EXERCISE: All entries are to be transcribed verbatim, but images are not carried over.

[Pixel coordinate grounding data]
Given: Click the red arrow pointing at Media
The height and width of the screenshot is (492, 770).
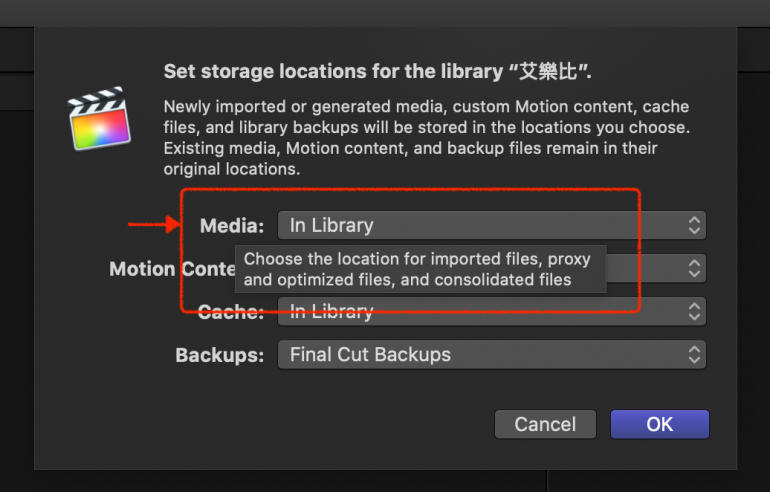Looking at the screenshot, I should [153, 225].
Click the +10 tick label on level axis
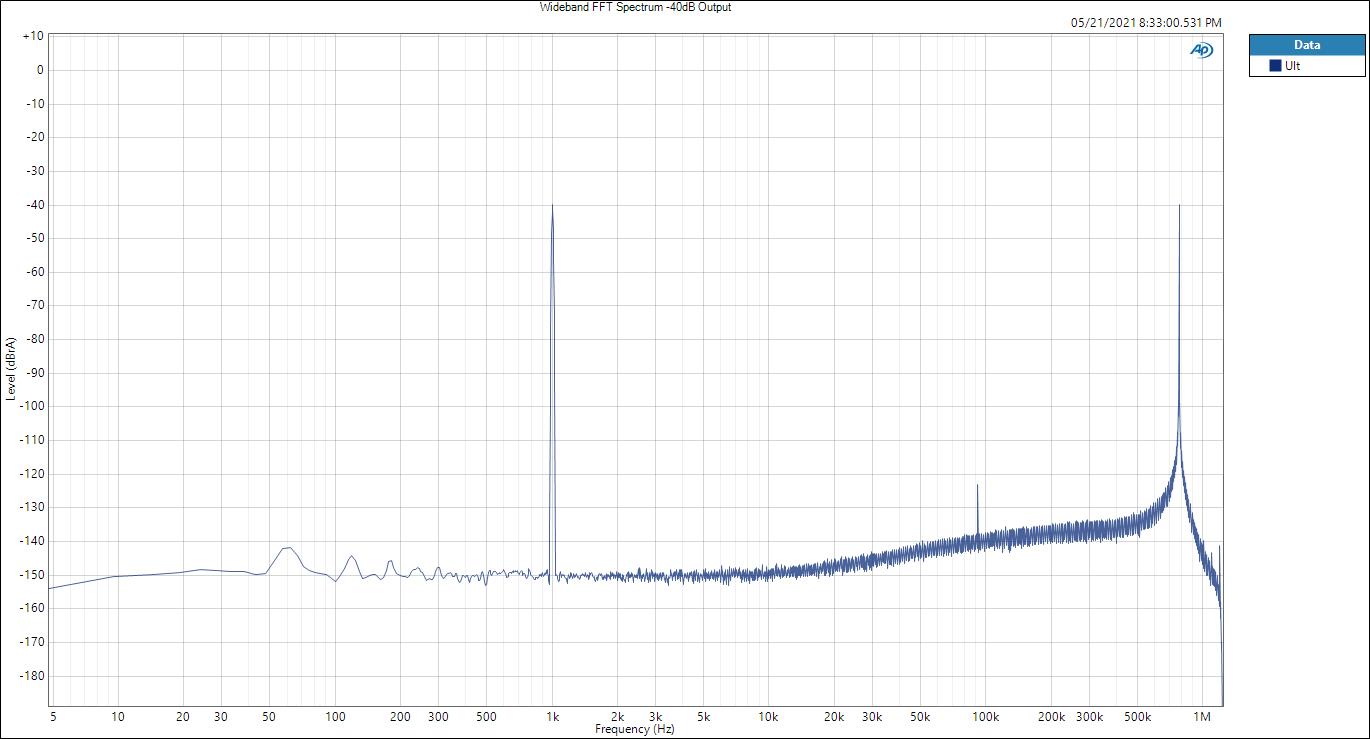 coord(32,36)
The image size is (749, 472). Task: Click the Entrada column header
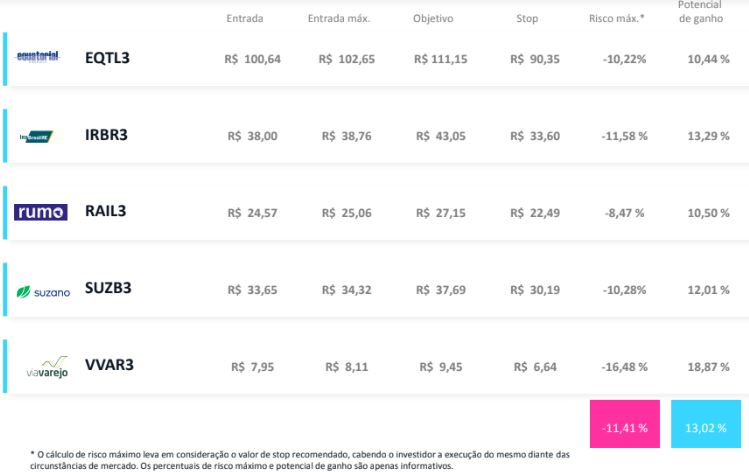[x=245, y=19]

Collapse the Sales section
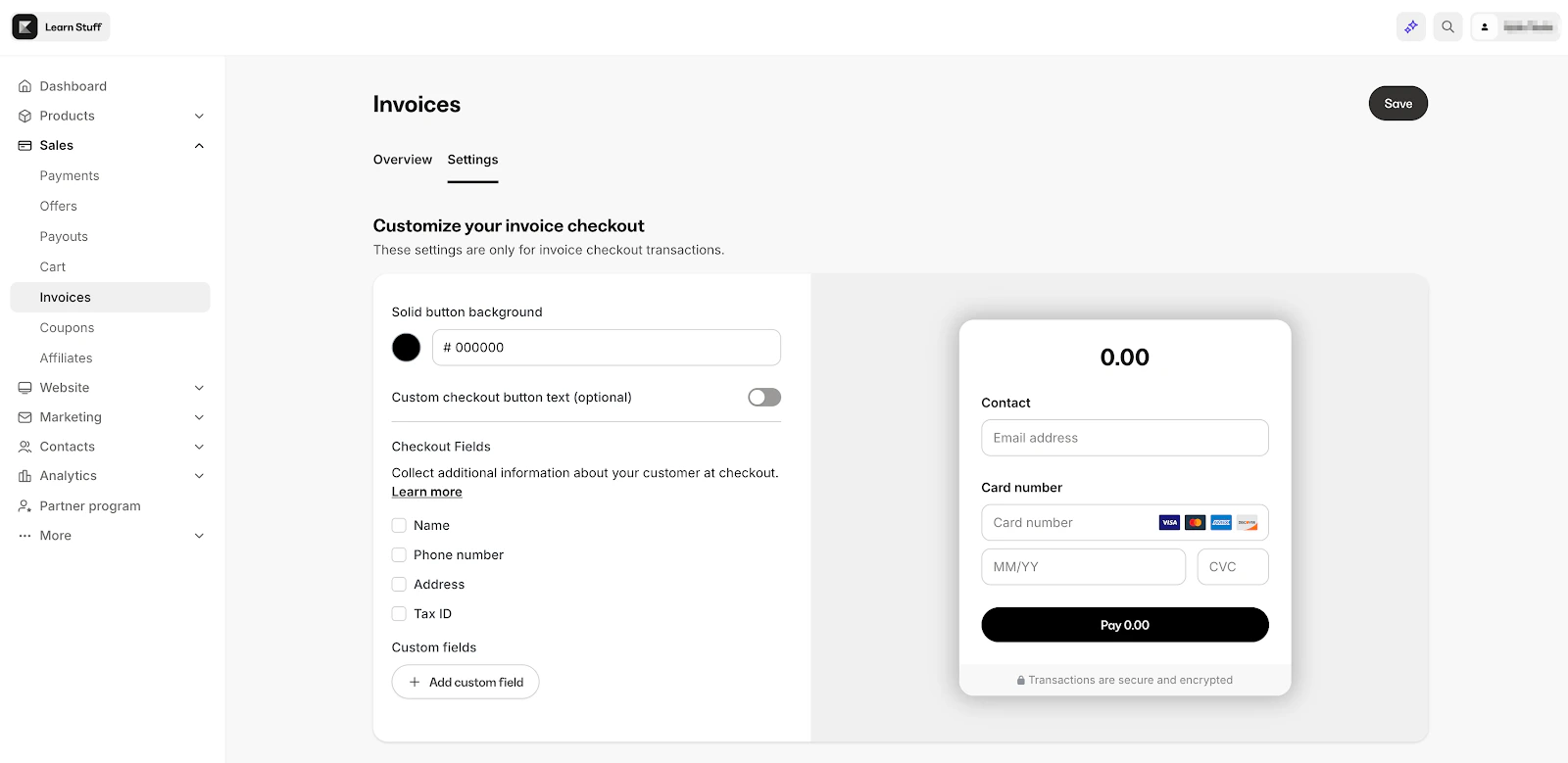pyautogui.click(x=199, y=145)
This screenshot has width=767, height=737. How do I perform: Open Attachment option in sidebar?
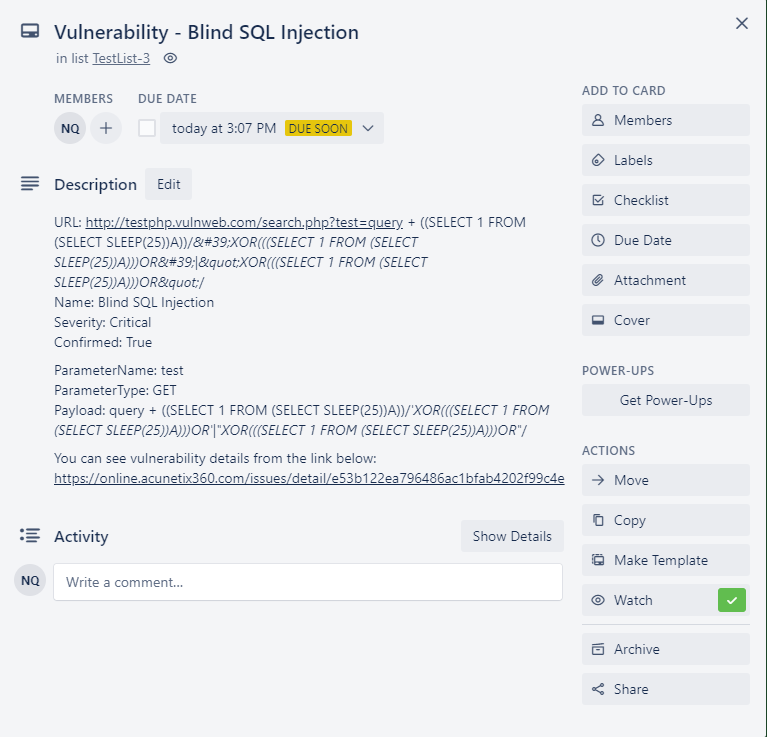(x=665, y=280)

EXERCISE ANSWER:
Given: Click the red arrow pointing at Media
The height and width of the screenshot is (492, 770).
Looking at the screenshot, I should [153, 225].
Click the +10 tick label on level axis
 coord(32,36)
The image size is (749, 472). Task: Click the Entrada column header
[x=245, y=19]

Collapse the Sales section
pyautogui.click(x=199, y=145)
This screenshot has width=767, height=737. How do I perform: Open Attachment option in sidebar?
(x=665, y=280)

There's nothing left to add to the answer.